Statistical Considerations in the Use of a Composite
Time-to-Event Endpoint for Comparing Treatment Groups

Guadalupe Gómez1, Stephen W. Lagakos2
1Statistics Dpt., Universitat Politècnica de Catalunya, Spain
2Biostatistics Dpt., Harvard University, USA
gomez@upc.edu

 Abstract
When comparing two treatment groups in a time-to-event analysis, it is common to use a composite outcome event consisting of two or more distinct outcomes, such as the composite of non-fatal MI or revascularization in patients with coronary artery disease, or the composite of clinical progression or death in patients with inoperable cancer. The motivation for using a composite outcome event is sometimes to capture a fuller spectrum of outcomes related to patient population, sometimes to account for a terminating event (such as death), and sometimes to increase the rate of occurrence of the outcome event in hopes of increasing power to detect treatment differences.
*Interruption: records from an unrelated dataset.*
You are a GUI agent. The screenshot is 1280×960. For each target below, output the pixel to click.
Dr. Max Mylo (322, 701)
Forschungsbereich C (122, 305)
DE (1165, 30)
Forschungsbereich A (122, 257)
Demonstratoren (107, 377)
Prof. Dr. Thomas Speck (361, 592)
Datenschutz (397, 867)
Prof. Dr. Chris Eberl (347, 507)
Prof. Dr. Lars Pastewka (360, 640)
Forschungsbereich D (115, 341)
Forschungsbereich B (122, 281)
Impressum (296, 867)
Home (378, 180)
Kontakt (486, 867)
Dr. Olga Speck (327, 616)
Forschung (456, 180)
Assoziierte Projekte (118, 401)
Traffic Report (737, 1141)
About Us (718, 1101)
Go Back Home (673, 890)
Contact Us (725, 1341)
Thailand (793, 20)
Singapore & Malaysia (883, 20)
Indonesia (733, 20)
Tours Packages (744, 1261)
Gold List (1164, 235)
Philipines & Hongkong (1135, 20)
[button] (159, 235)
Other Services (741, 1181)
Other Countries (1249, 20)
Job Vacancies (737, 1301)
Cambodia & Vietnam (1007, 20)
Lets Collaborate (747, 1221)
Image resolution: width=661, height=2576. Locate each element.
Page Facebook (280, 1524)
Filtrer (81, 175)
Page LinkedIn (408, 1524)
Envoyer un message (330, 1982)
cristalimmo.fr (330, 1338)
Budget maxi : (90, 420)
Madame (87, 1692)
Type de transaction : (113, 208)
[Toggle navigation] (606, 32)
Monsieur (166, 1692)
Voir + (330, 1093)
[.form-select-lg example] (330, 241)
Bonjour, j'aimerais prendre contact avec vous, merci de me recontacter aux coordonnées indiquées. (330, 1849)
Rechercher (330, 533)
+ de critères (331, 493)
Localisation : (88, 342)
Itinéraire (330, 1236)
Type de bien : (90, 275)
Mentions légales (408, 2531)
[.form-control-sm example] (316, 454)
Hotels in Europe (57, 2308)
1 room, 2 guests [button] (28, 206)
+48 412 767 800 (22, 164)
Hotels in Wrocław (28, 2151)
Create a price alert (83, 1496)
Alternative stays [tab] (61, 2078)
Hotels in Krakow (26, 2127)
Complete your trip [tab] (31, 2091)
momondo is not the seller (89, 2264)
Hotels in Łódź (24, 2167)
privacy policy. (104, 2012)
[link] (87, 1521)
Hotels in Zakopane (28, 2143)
There has been considerable debate about the use of composite endpoints as regards the interpretation of results, but very little discussion about the statistical tradeoffs of using a composite endpoint versus an endpoint based on one or a subset of the components in the composite. We investigate this problem by considering the relative efficiency of a logrank test for comparing treatment groups with respect to the endpoint E1 (for example, non-fatal MI) versus the composite endpoint of E1 or E2 (for example, nonfatal MI or revascularization), where E1 and E2 can be either single types of events or composites also see format and style instructions on the webpage.
The relative efficiency of a logrank test based on E1 to a logrank test based on the composite of E1 and E2 depends on the marginal distributions of the times until E1 and E2, the correlation between these times, the treatment group differences with respect to E1 and E2, and the pattern and amount of censoring. We compute this relative efficiency for a variety of settings in order to develop guidelines for deciding whether to expand a study endpoint from E1 to the composite of E1 and E2.